I had the opportunity to test the new Dorada 6000 V3 All-Flash storage system.
See what the all-new Dorado 6000 V3 All-Flash Storage system is capable as storage for your database system.

Before you read

This is a series of different blog posts:
In the first blog post, I talk about “What you should measure on your database storage and why”.
The second blog post will talk about “How to do database storage performance benchmark with FIO”.
The third blog post will show “How good is the new HUAWEI Dorada 6000V3 All-Flash System for databases” measured with the methods and tools from post one and two (aka this one here).

The first two posts give you the theory to understand all the graphics and numbers I will show in the third blog post.

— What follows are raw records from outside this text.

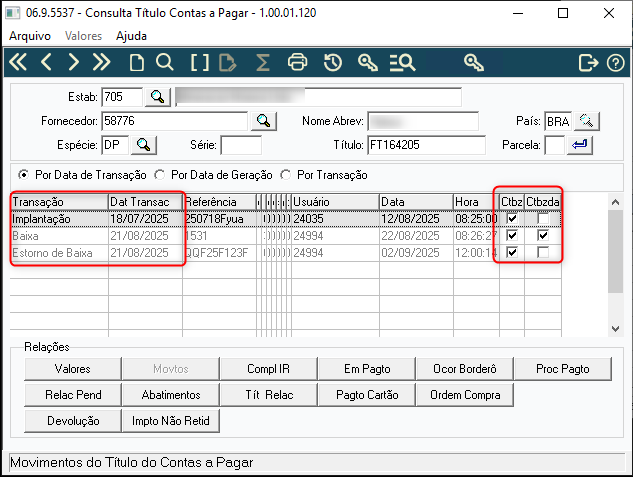The height and width of the screenshot is (477, 633).
Task: Open lookup next to Espécie field
Action: pos(144,145)
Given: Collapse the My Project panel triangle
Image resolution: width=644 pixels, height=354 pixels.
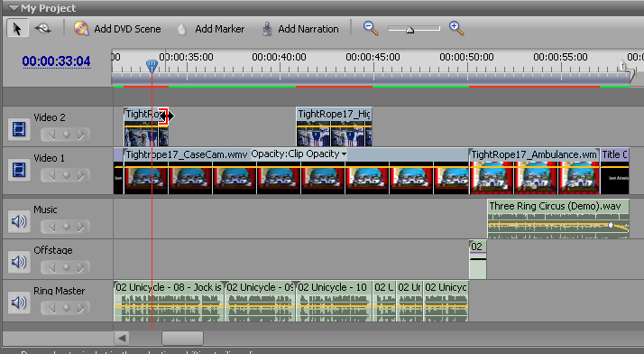Looking at the screenshot, I should coord(14,8).
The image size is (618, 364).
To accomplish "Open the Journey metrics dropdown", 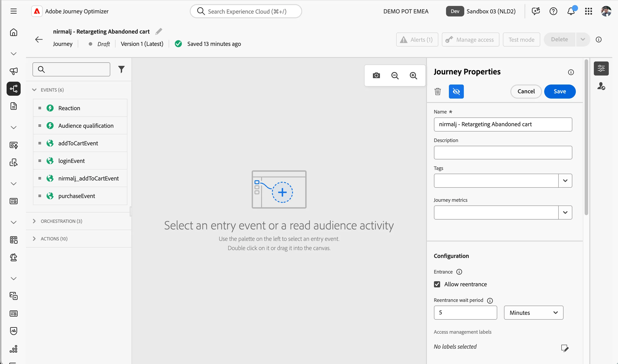I will [565, 212].
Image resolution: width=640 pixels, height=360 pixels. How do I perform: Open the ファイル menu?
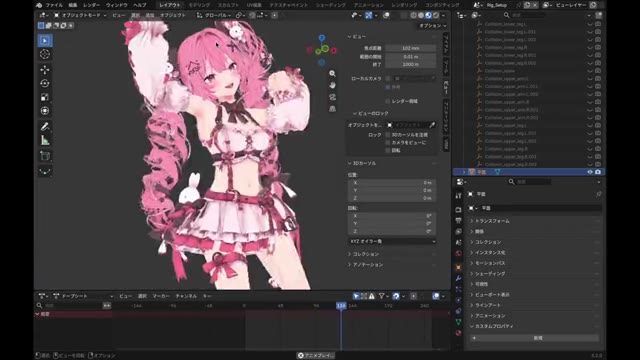coord(53,5)
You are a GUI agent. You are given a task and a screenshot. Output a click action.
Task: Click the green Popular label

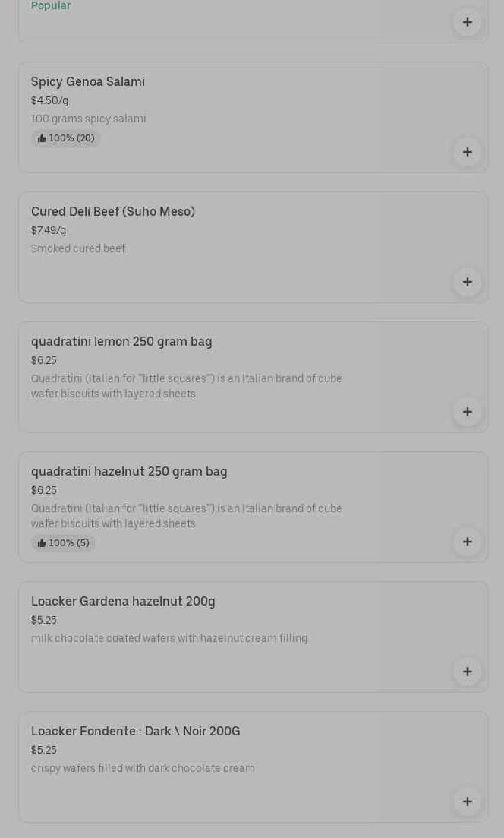[51, 6]
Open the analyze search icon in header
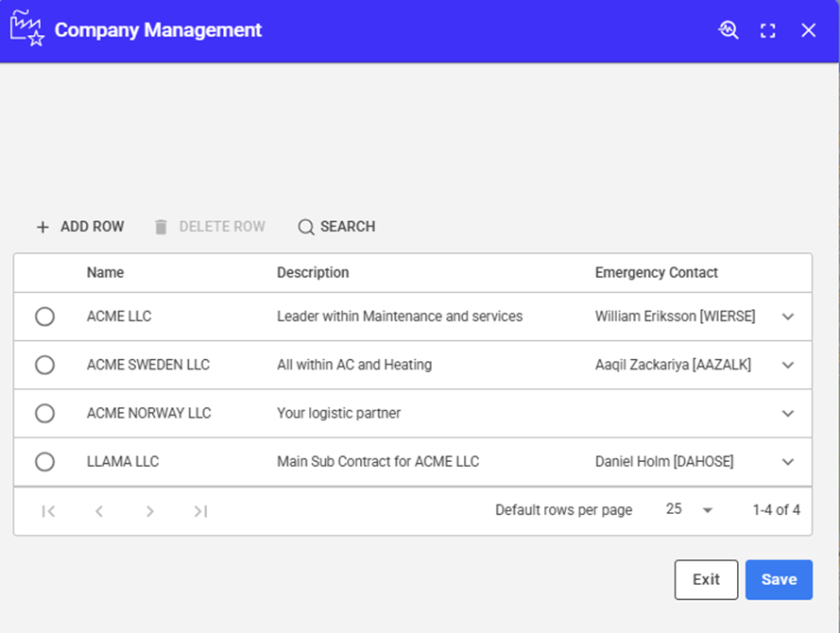 click(728, 30)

So in this post, we see, what are the results when we test a Huawei Dorado 6000V3 All-Flash storage system with these technics.

I uploaded all the files to a github repository: Huawei-Dorado6000V3-Benchmark.

Foreword

The setup was provided by Huawei in Shengsen, China. I’ve got remote access with a timeout at a certain point. Every test run runs for 10h, because of the timeout I was sometimes not able to capture all performance view pictures. That’s why some of the pictures are missing. Storage array and servers were provided free of charge, there was no exercise of influence from Huawei on the results or conclusion in any way.

Setup

4 Server were. provided, each with 4×16 GBit/s FC adapter direct connected to the storage systems.
There are 256 GByte of memory installed and 2x 14 Cores 2.6 GHz E5-2690 Intel CPUs.
Hyperthreading is disabled.
The 10 GBit/s network interfaces are irrelevant for this test here because all storage. traffic runs over FC.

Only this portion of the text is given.